Solo se fijaba la atención en la ostra, porque entonces la almeja, la vieira, el berberecho, el mejillón o el percebe, constituían la alimentación subsidiaria de las gentes más pobres de la costa gallega. Hace cincuenta años nadie osaría, en una mesa de cierto respeto, ofrecer, como entremeses unos berberechos o unos mejillones.

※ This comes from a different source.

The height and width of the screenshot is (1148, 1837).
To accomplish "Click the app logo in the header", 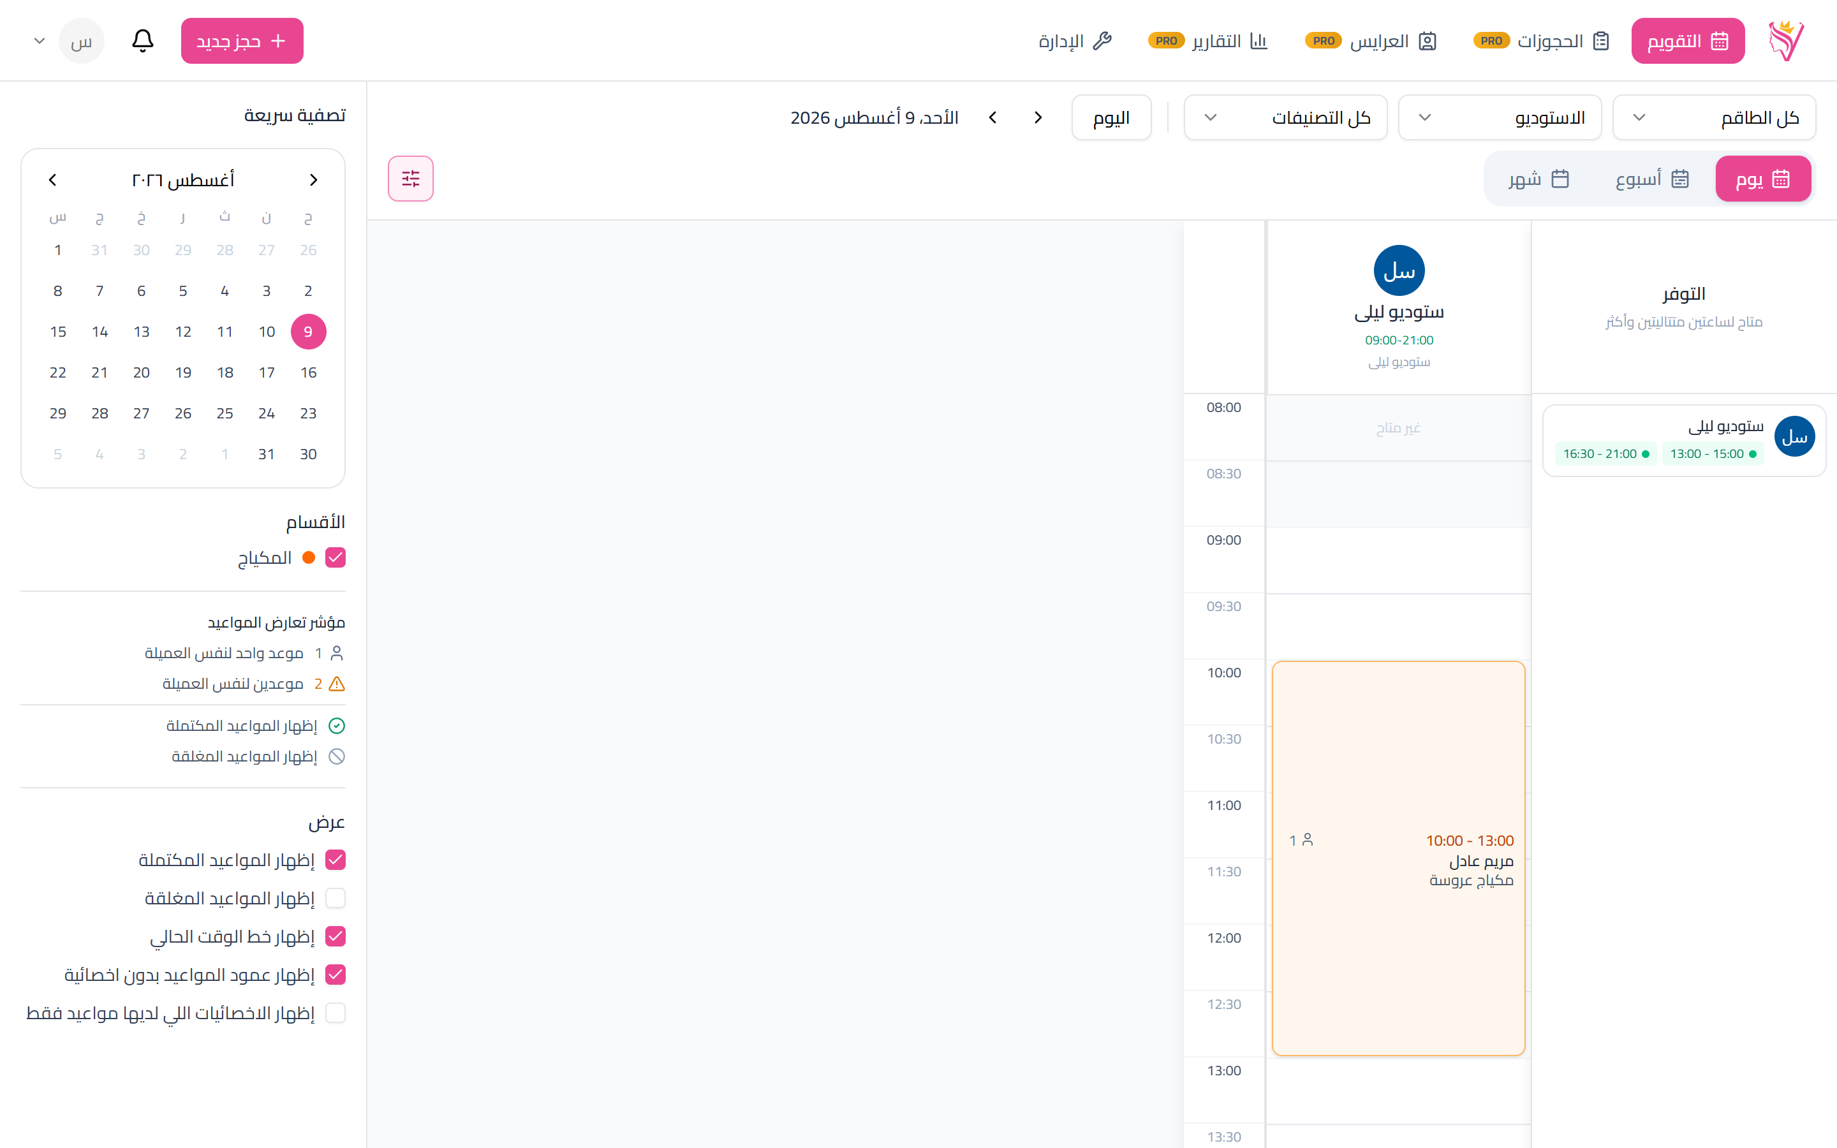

A base de datos hemos ido anotando en el mapa de Galicia los osteros extinguidos señalados. Este recuento nos da ocho en Muros-Noia, unos diez en Arousa norte y sobre quince en la ría de Arousa. Hoy en día han desaparecido casi todos. Un gallego insigne, Eduardo Chao, a mediados del siglo pasado, entusiasmado por el resultado que en la restauración de ostreros había obtenido Francia quiso vivificar los de su país natal. Ya porque en la Restauración se cometieron errores o porque con la desaparición de Chao cayó una descomunal desidia, lo cierto es que la cuestión continuó así hasta la actualidad. Mientras se reanudó la actividad ostrícola sobre bases rigurosamente científicas y abrió las que, desde hace más de un siglo, es una de las más abundantes fuentes de riqueza de la economía marítima de aquel país. Nosotros, con mejores aguas y mejores espacios, no hemos dado un solo paso progresivo. Antes bien, muchos regresivos. Solo los precios, elevados por la escasez, nos han compensado, un poco, el tremendo perjuicio. ¡Triste compensación!
Dejando a un lado la ostra, la apertura de fáciles comunicaciones hacia el interior movilizó mucha de la demás riqueza marisquera. Pero en lugar de dedicarnos a su explotación racional nos hemos lanzado no a la ordenación apropiada para la reproducción de un ser vivo, sino al exterminio caprichoso.
Muchas especies subsisten, otras van desapareciendo. Nuestra costa es tan pródiga, son tan ricos sus arenales y aguas que hasta ahora han ido venciendo a los múltiples enemigos. Entre ellos, la plaga de los furtivos, la violación de las vedas, la extracción de piezas inmaduras y, sobre todo, la ignorancia, madre, como es sabido, de la miseria.